TEXT SEGMENT:
Recent milk price rises have breached the 40p/litre mark for May, but with costs continuing to rise and production lagging, advisers have already set 50p/litre as the new target.
Analysis by Kite Consulting shows processors will need to pay closer to this level if they wish to reverse the drop in milk volumes.
A milk-to-feed price ratio of 1.2:1 is usually required to encourage farmers to feed more and, in turn, increase milk output, according to the group.
See also: UK cattle and sheep numbers up slightly
As feed costs rise above £300/t, milk prices need to be about 46-48p/litre to encourage increased output.
John Allen, Kite Consulting managing partner, said history also shows that in exceptional times a ratio of 1.3:1 is required to turn volumes around and, for that to happen, the milk price needs to be more than 50p/litre.
“Aside from feed, fertiliser prices and availability will also be a key factor this grazing season, as it is likely that farmers will cut back on fertiliser use, despite the false economy of doing so,” said Mr Allen.
“This will potentially mean that forage quantity and quality will be compromised for the winter, as big, bulky forage cuts will do little to stimulate milk volumes.
“Lower forage volumes and higher feed prices will mean farmers will almost certainly reduce their cow numbers – especially as cull cow prices are generally high.”

THE DATA:
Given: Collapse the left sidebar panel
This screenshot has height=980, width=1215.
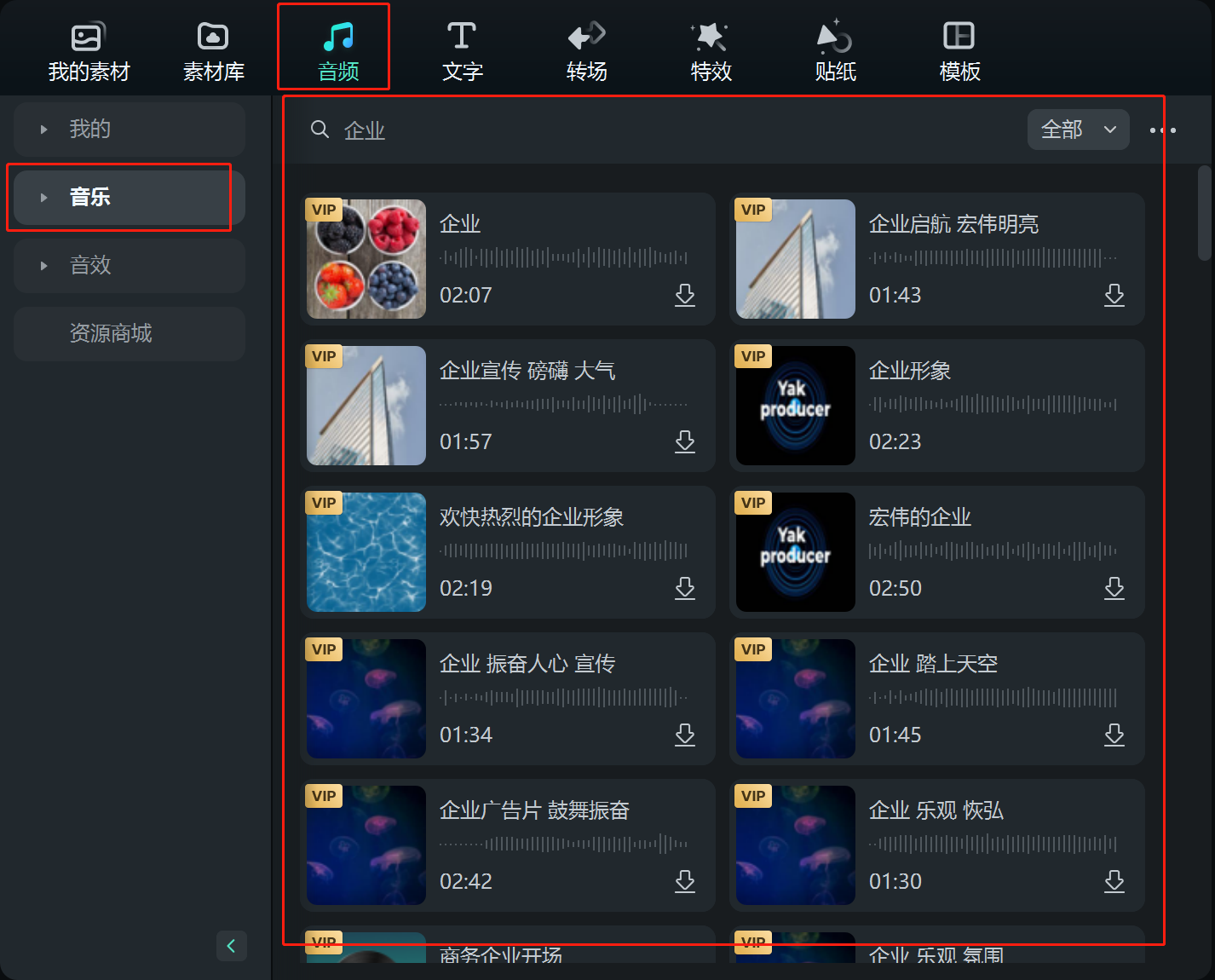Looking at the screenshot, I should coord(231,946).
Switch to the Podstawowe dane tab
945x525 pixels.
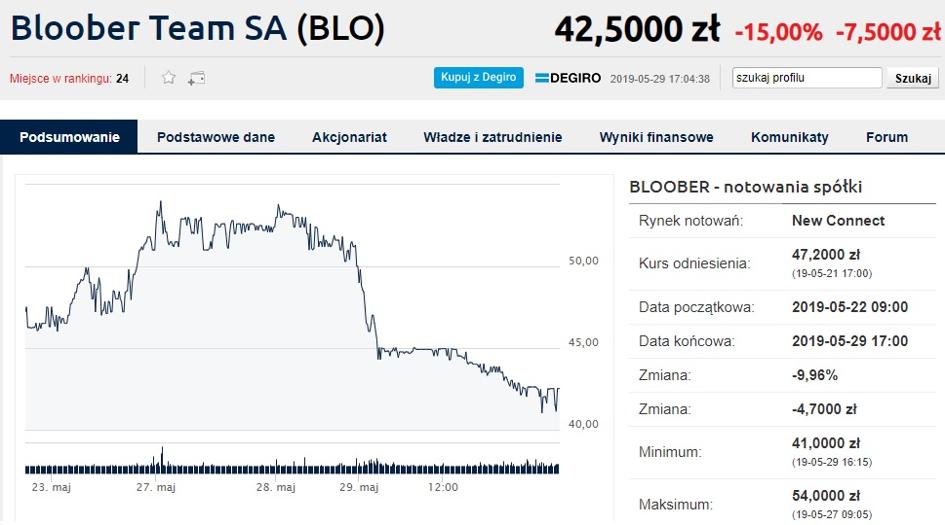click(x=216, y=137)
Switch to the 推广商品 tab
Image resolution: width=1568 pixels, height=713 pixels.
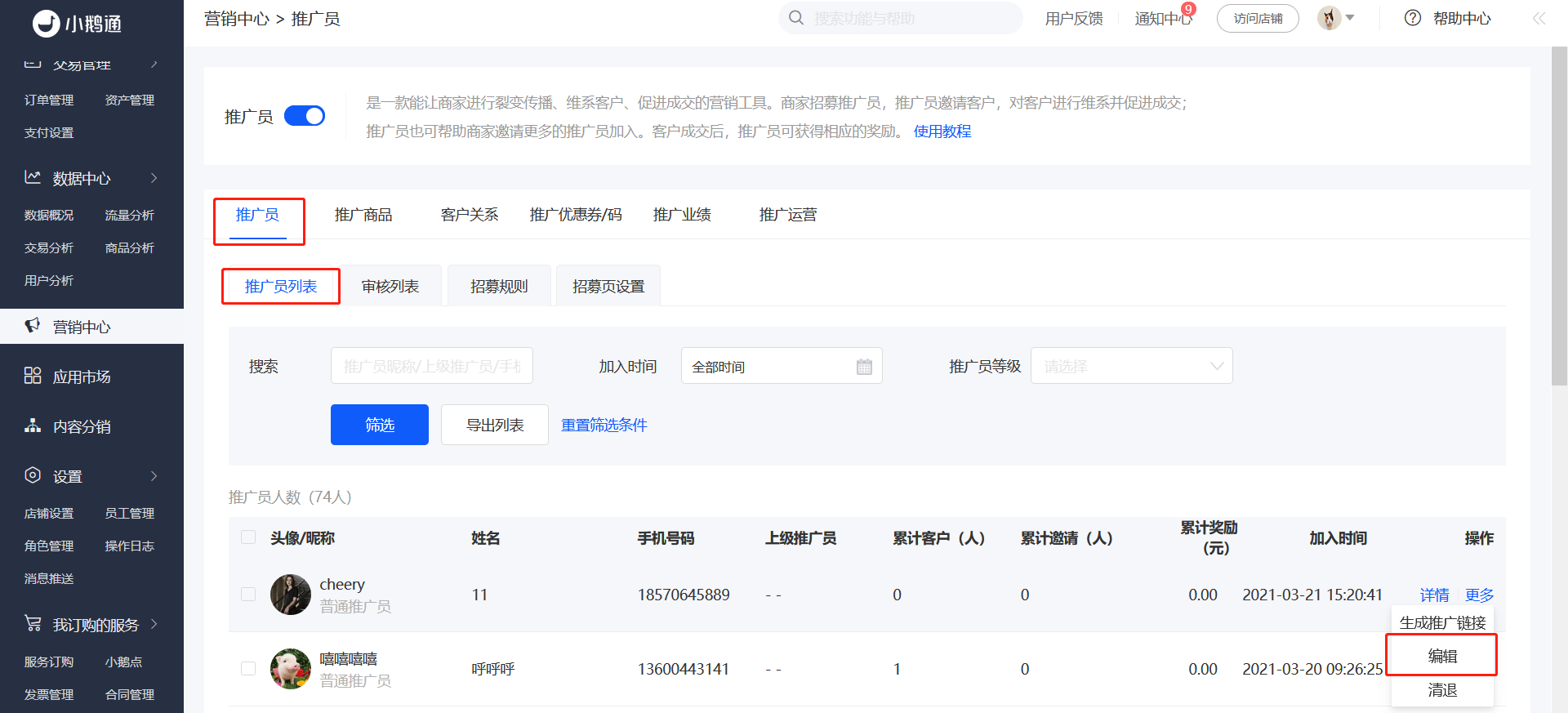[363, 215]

EXERCISE INSTRUCTIONS:
Print everything in the milk price article from "John Allen, Kite" down to "more than 50p/litre.". Rely only on the milk price article, not on the records.

COMPLETED TASK:
John Allen, Kite Consulting managing partner, said history also shows that in exceptional times a ratio of 1.3:1 is required to turn volumes around and, for that to happen, the milk price needs to be more than 50p/litre.